Verstöße gegen Verbote und Beschränkungen; Gewerblicher Rechtsschutz, Delikte gegen das Waffen-/Arzneimittelgesetz: Gut die Hälfte der im gesamten Zollfahndungsamt München abgewickelten Fälle bezog sich auf die Bekämpfung des teils gut organisierten Schmuggels von gefälschten Markenartikeln, verbotenen Waffen sowie nicht zugelassenen Arznei- bzw. Dopingmitteln.
Das Verfahrensaufkommen in den Bereichen der Verstöße gegen den gewerblichen Rechtsschutz sowie des Waffengesetzes blieb gegenüber dem Vorjahr in etwa gleich. Dominierend in dem Bereich der Sicherstellungen von Falsifikaten waren wie in den Vorjahren Textilien, Schuhe und elektronische Geräte bzw. Bauteile dazu.
sichergestellte Menge 2019 Gewerblicher Rechtsschutz: - Textilien 1.500 Stück - elektronische Geräte/Bauteile 14.400 Stück Waffen: - Schusswaffen 30 Stück - Luftdruck-, Softairwaffen 24 Stück - erlaubnispflichtige Munition 7.000 Stück - verbotene Waffen 574 Stück - Pyrotechnik 5.590 Stück
In einem beim Dienstsitz Lindau geführten Verfahren standen die Ermittler vor einer besonderen Herausforderung. Ein Tatverdächtiger hatte in seiner Wohnung aus zuvor eingeschmuggelten Böllern aus Polen selbst Feuerwerkskörper hergestellt und dabei große Mengen an explosiven Stoffen verarbeitet bzw. in seiner Wohnung gelagert. Die Sicherstellung und Räumung der gefährlichen Gegenstände konnte nur mit Unterstützung eines Spezialkommandos des Bayerischen Landeskriminalamtes vorgenommen werden.

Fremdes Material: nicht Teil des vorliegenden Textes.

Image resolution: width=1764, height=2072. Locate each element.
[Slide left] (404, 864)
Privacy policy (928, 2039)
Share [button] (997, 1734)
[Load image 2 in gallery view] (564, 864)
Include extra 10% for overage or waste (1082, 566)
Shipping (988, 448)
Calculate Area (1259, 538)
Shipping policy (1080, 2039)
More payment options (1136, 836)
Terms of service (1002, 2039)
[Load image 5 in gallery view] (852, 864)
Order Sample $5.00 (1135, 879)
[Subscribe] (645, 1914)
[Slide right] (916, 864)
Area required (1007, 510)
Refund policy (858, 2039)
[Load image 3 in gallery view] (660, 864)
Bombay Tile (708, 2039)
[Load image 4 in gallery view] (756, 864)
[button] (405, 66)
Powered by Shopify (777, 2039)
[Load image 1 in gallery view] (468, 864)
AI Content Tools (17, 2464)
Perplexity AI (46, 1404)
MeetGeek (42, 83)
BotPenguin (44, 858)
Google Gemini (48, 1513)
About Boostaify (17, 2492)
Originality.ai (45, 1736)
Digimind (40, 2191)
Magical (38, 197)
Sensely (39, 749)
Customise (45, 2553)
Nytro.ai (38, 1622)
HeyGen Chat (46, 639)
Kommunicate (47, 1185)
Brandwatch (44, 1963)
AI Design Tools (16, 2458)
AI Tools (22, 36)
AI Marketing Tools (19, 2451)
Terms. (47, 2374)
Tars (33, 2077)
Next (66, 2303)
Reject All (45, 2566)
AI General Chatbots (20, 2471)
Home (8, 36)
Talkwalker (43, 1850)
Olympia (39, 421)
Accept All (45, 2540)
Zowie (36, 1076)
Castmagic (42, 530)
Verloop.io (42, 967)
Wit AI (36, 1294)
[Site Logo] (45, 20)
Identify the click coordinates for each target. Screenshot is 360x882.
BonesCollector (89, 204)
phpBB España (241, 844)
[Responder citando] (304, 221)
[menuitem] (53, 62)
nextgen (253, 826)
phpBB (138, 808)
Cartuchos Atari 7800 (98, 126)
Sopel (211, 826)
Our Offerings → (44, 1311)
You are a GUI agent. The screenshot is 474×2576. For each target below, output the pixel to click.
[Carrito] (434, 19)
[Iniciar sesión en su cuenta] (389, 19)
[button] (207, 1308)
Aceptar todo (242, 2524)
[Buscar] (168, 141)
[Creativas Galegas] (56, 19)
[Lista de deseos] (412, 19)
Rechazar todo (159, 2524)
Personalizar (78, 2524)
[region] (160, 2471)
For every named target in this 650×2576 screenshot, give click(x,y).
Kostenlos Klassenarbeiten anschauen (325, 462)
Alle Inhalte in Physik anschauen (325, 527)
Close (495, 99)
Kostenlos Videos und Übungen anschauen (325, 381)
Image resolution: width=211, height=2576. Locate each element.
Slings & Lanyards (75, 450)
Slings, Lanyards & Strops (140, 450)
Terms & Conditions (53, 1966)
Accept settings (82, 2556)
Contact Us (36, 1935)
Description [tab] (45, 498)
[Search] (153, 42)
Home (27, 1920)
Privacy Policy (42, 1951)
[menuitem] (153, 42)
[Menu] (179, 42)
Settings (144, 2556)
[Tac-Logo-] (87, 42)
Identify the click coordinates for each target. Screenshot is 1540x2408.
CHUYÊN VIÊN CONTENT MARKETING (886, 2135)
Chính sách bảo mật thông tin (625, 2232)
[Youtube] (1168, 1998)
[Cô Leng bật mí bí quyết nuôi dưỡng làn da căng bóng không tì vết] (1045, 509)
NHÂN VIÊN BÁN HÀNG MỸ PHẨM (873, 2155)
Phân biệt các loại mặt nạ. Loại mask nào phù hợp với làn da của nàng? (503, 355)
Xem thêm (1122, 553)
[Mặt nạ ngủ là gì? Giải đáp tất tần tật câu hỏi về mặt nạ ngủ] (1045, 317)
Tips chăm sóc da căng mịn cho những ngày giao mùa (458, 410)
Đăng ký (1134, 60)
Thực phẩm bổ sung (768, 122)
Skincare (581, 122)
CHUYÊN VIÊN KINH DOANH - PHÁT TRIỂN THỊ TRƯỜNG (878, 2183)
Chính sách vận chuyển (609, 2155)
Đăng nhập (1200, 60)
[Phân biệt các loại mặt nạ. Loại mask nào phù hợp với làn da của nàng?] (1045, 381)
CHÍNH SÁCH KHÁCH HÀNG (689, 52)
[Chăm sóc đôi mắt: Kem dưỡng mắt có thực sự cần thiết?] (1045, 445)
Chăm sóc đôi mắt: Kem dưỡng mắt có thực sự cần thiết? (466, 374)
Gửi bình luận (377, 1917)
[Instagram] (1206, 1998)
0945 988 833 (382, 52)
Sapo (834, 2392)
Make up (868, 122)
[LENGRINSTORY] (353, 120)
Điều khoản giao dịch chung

Den Ermittlungsschwerpunkt in diesem Bereich bildete jedoch, wie bereits in den Vorjahren, der Schmuggel von nicht zugelassenen Arzneimitteln und Grundstoffen zur illegalen Herstellung von Dopingmitteln in Untergrundlaboren.
In rund 220 Ermittlungsverfahren beschlagnahmten die Ermittler:
nicht zugelassene Arzneimittel sichergestellt zusätzlich ermittelt - Tabletten (Stück) 110.000 350 - Pulverform (KG) 2 0 - Flüssigkeiten (Liter) 20 50 Anabolika: - Tabletten (Stück) 520.000 1.600 - Pulverform (KG) 15 2 - Flüssigkeiten (Liter/Ampullen) 100/40.000 2/670
Ein Verfahren aus dem Raum Augsburg gestaltete sich auch für die jahrelang in diesem Bereich tätigen Ermittler als nicht alltäglich. Bei der Durchsuchung eines Kellerabteils stellten sie über 8.000 Präparate im Wert von über 100.000 Euro sicher (Nahrungsergänzungsmittel, Kosmetika und nicht zugelassene Arzneimittel), die in ukrainischer oder russischer Sprache beschriftet waren. Eine gutachterliche Einschätzung bestätigte darüber hinaus, dass eine Vielzahl der sichergestellten Präparate als Funktions- oder sogenannte Präsentationsarzneimittel einzustufen sind und qualitativ nicht den hiesigen Regelungen entsprechen. Die Wirksamkeit steht daher aufgrund der zweifelhaften bzw. geringen Inhaltsstoffe in Frage.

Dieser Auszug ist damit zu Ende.